Coding Theory 16: Dimensions on Ruled Surfaces

Coding theory / 16

Dimensions on ruled surfaces

The dimension of a ruled-surface code is a cohomology problem on the base curve.

For \(X=\mathbb P(E)\xrightarrow{\pi}C\) and a divisor corresponding to \(\mathcal O_X(a)\otimes\pi^*\mathcal O_C(bP_0)\), the projection formula gives

\[H^0(X,\mathcal L(D))\simeq H^0(C,S^a(E)\otimes\mathcal O_C(bP_0)).\]

Thus code dimension reduces to vector-bundle cohomology on \(C\). Riemann-Roch for vector bundles gives

\[h^0(C,F)-h^1(C,F)=\deg F+\operatorname{rank}(F)(1-g).\]

The hard part is controlling \(h^1\).

Example 1: decomposable case

If \(E=L_1\oplus L_2\), then

\[S^a(E)=\bigoplus_{i=0}^a L_1^i\otimes L_2^{a-i}.\]

The dimension becomes a sum of line-bundle dimensions on \(C\).

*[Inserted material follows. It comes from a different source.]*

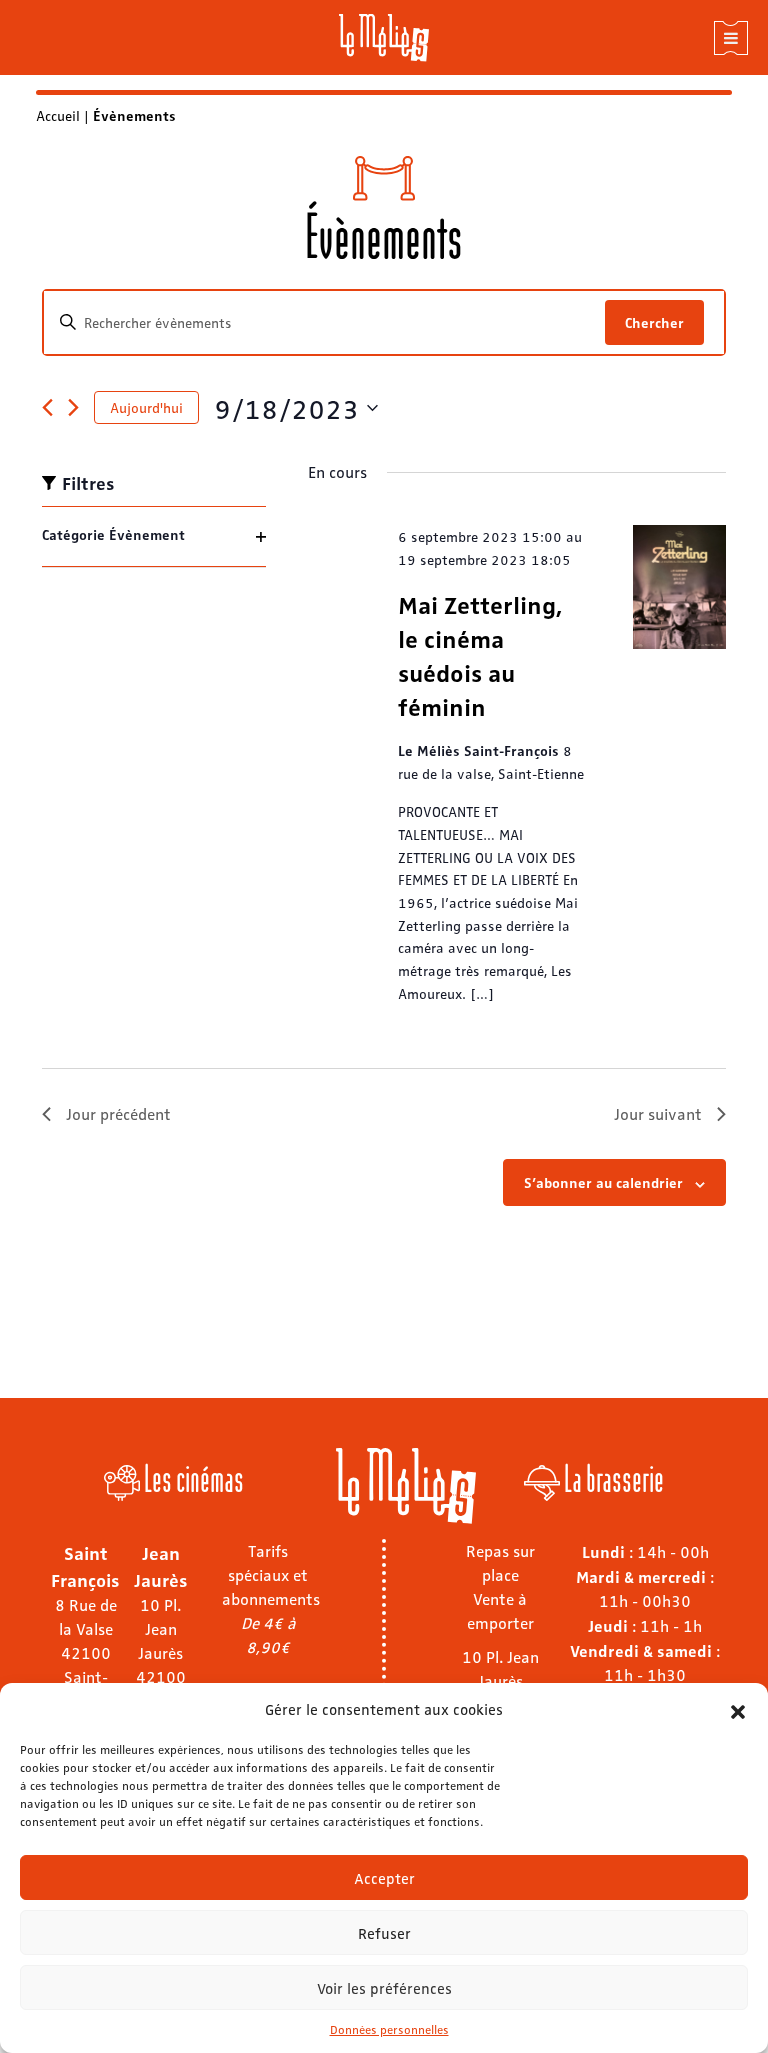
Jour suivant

Example 2: product case again

For \(E=\mathcal O\oplus\mathcal O\) over \(\mathbb P^1\), \(S^a(E)\simeq\mathcal O^{a+1}\). Tensoring with \(\mathcal O(b)\) gives \(h^0=(a+1)(b+1)\).

Riemann-Roch for symmetric powers

For a rank-two vector bundle \(E\) of degree \(d\) on a genus \(g\) curve, the symmetric power \(S^a(E)\) has rank \(a+1\) and degree \(da(a+1)/2\). Therefore

\[h^0(C,S^a(E)\otimes\mathcal O_C(bP_0))-h^1(C,S^a(E)\otimes\mathcal O_C(bP_0)) =(a+1)\left(b+{da\over2}+1-g\right).\]

This is the numerical backbone of the dimension formula. Every exact dimension statement in Chapter 6 is obtained by proving that the corresponding \(h^1\) term vanishes or by computing its contribution.

Vanishing criteria

The reference gives sufficient conditions forcing \(h^1(C,S^a(E)\otimes\mathcal O_C(bP_0))=0\). One route uses global generation after twisting; another uses stability and semistability.

A vector bundle \(F\) is stable if every proper subbundle \(F_0\) satisfies

\[{\deg F_0\over\operatorname{rank}F_0}< {\deg F\over\operatorname{rank}F}.\]

Semistability replaces \(<\) by \(\le\). Large enough degree for a semistable bundle implies generation by global sections or vanishing of \(H^1\).

Example 3: line bundles are stable

A line bundle has no nonzero proper subbundle of smaller positive rank, so it is stable. This is why the decomposable line-bundle case is easier than the indecomposable vector-bundle case.

Example 4: why \(h^1\) changes the code dimension

If Riemann-Roch predicts \(h^0-h^1=20\), then the code dimension is exactly \(20\) only when \(h^1=0\). If \(h^1=3\), then \(h^0=23\). Lower bounds can be strict, which is precisely the issue in the degree-one elliptic ruled case.